Until the Civil War, he writes, home funerals were more common. Mortality rates were higher, hospitals and funeral homes were less prevalent, and for many rural Americans, death happened in the home. Family members placed unembalmed bodies in simple homemade caskets, without the supervision of coroners and medical examiners.

That changed, of course, but Kaleem writes about a growing longing among many Americans to return to the DIY approach. All but eight states have made it legal to care for family members after death. And a growing number of nonprofit funeral groups are making it easier for families to do so.

"In a society where seeing death and speaking of it is often taboo, home funeral advocates are challenging the notion that traditional funerals are anything but a natural end to life," Kaleem writes. "Instead, they assert, death and mourning should be seen, smelled, touched and experienced."

We meet Alison and Doug Kirk, a Nashville couple whose 9-year-old daughter Caroline died after years of suffering from Niemann-Pick, a terminal disease that damages the brain, lungs and nervous system. When Caroline died, her parents washed her skin and hair in the bathtub and dressed her in a white communion dress, and then placed her body in her bedroom, near her favorite stuffed animals and books. Friends and family came to visit, sitting in the bedroom's rocking chair, even stroking Caroline's hair and face. After three days, her parents lifted her body in to a simple pine box, and Caroline was buried in a bare country cemetery outside Nashville, in a ceremony with no formal religious overtones.

"We had taken care of Caroline her whole life," her mother said. "Why would we give her to someone else once she died?"

Elsewhere in the issue, Ryan Reilly checks in on one of President Obama's original campaign promises: to close the Guantanamo Bay naval base and detention center in Cuba. "In the dark halls of Abu Ghraib and the detention cells of Guantanamo, we have compromised our most precious values," Obama said in a 2007 speech.

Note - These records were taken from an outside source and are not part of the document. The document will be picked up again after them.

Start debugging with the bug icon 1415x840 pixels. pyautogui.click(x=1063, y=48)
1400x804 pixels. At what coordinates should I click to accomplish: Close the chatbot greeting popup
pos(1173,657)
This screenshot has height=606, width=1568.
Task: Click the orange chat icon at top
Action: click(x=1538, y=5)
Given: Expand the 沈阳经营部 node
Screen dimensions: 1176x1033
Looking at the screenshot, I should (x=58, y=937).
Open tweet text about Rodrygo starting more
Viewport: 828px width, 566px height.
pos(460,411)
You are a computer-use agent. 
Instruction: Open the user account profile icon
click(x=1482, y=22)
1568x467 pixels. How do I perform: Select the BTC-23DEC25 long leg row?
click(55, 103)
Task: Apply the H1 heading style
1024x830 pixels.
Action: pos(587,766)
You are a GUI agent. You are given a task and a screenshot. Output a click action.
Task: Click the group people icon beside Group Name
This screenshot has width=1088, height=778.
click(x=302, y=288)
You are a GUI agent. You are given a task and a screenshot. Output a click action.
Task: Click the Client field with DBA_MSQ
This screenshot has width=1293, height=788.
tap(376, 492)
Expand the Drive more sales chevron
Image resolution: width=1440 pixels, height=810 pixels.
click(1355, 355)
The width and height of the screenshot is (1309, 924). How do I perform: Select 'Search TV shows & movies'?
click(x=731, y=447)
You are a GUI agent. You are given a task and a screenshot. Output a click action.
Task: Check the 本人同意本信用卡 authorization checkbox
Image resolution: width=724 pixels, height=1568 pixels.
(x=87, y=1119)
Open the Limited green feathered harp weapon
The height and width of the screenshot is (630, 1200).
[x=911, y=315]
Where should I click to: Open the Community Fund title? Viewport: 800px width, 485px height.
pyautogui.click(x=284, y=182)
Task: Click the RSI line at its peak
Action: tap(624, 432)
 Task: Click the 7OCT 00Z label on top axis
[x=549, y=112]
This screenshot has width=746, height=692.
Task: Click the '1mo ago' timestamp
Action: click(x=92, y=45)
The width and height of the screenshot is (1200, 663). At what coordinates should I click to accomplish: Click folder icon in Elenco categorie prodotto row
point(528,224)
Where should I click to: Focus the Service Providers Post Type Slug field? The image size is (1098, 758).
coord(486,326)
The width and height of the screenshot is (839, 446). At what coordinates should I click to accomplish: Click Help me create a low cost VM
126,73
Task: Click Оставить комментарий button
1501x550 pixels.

Nearly six years after Obama pledged to close it, Guantanamo is still operating, with 166 people currently imprisoned and likely to remain there indefinitely. Meanwhile, the once-urgent need to close Guantanamo has diminished as stories of detainee abuse have faded, eclipsed by new concerns, like drones. As Reilly puts it, "The truth is that nobody is really in a hurry to close Guantanamo."